***** Data rows

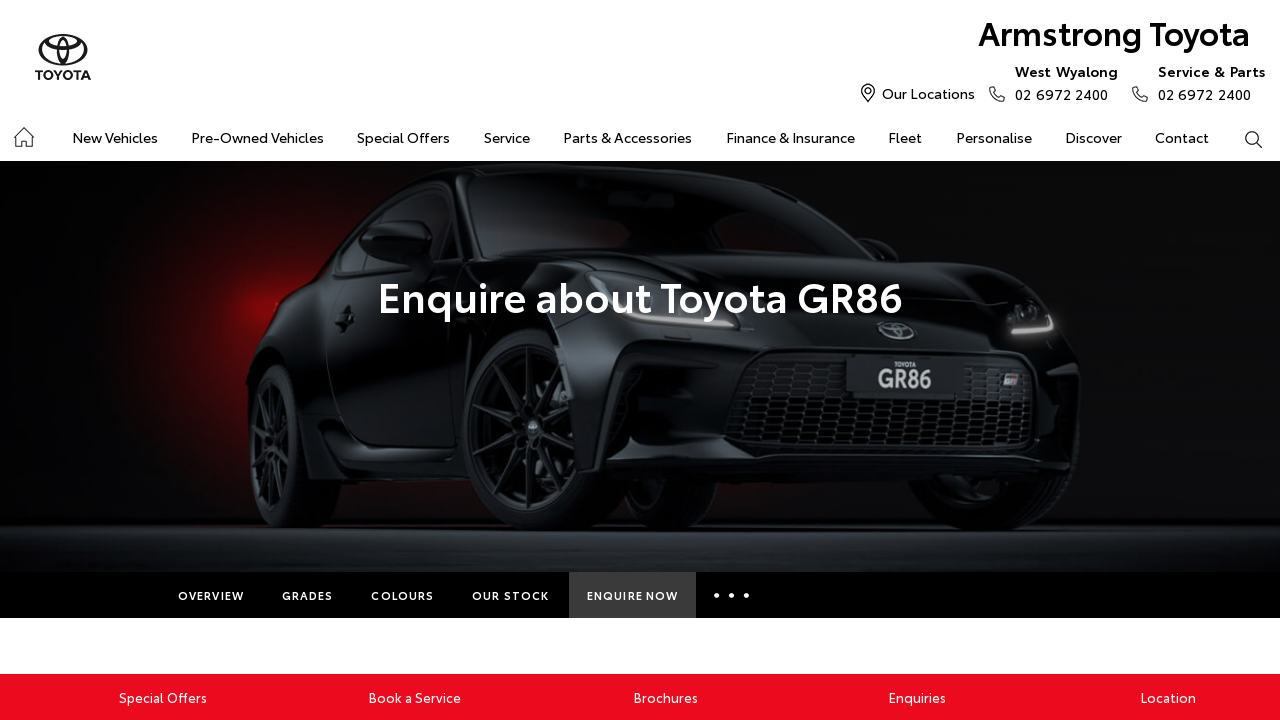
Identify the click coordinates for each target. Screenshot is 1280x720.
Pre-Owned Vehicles (257, 137)
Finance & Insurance (790, 137)
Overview (211, 595)
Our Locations (928, 93)
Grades (308, 595)
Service (507, 137)
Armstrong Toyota (1114, 31)
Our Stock (510, 595)
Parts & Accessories (627, 137)
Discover (1093, 137)
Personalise (994, 137)
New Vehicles (115, 137)
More (734, 595)
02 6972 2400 (1062, 82)
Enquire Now (632, 595)
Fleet (905, 137)
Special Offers (403, 137)
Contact (1182, 137)
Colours (402, 595)
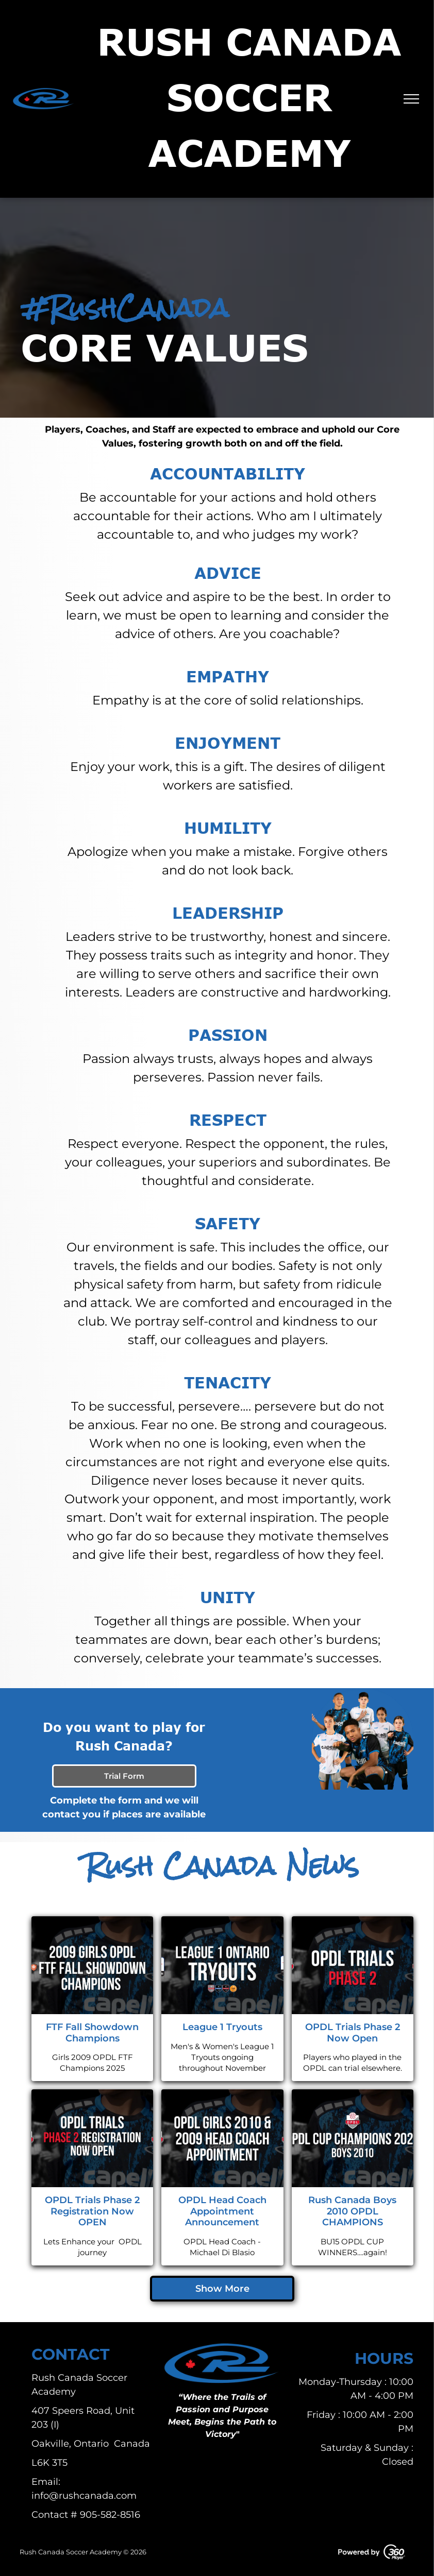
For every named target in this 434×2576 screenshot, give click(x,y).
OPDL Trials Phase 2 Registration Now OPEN (92, 2211)
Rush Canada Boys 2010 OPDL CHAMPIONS (352, 2211)
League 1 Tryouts (222, 2027)
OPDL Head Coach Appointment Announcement (222, 2211)
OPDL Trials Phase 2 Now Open (352, 2033)
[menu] (411, 98)
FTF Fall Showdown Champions (92, 2033)
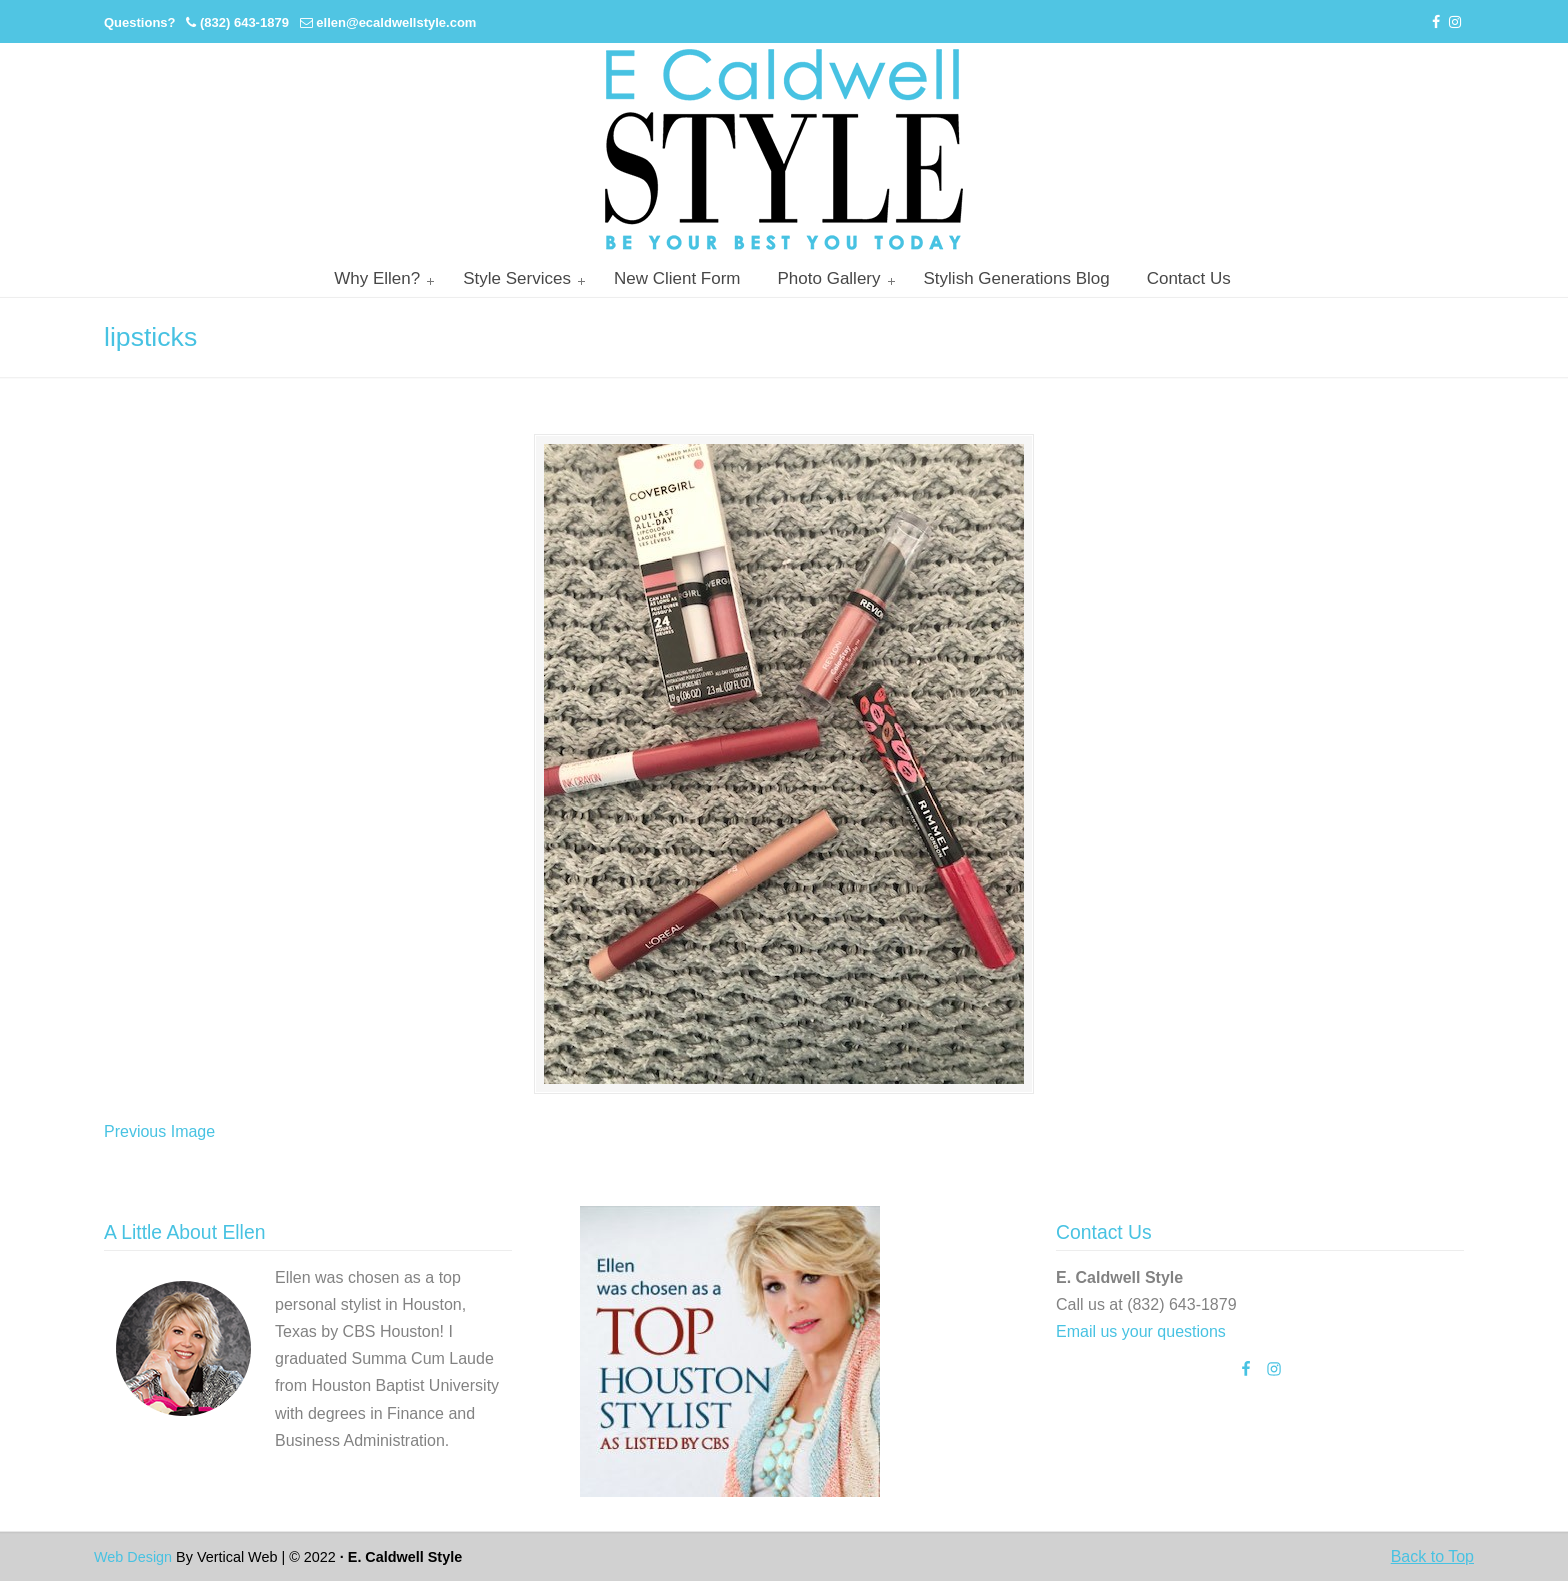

**********

▶ **Task details**: Write out every row above again with "Trials" replaced by "Tryouts" and nothing else changed. Leave the pictures out.

▶ **The completed task**:
Identify the click coordinates for each target. Screenshot is 1280x720.
Pre-Owned Vehicles (257, 137)
Finance & Insurance (790, 137)
Overview (211, 595)
Our Locations (928, 93)
Grades (308, 595)
Service (507, 137)
Armstrong Toyota (1114, 31)
Our Stock (510, 595)
Parts & Accessories (627, 137)
Discover (1093, 137)
Personalise (994, 137)
New Vehicles (115, 137)
More (734, 595)
02 6972 2400 (1062, 82)
Enquire Now (632, 595)
Fleet (905, 137)
Special Offers (403, 137)
Contact (1182, 137)
Colours (402, 595)
For every named target in this 434×2576 screenshot, give click(x,y).
OPDL Tryouts Phase 2 Registration Now OPEN (92, 2211)
Rush Canada Boys 2010 OPDL CHAMPIONS (352, 2211)
League 1 Tryouts (222, 2027)
OPDL Head Coach Appointment Announcement (222, 2211)
OPDL Tryouts Phase 2 Now Open (352, 2033)
[menu] (411, 98)
FTF Fall Showdown Champions (92, 2033)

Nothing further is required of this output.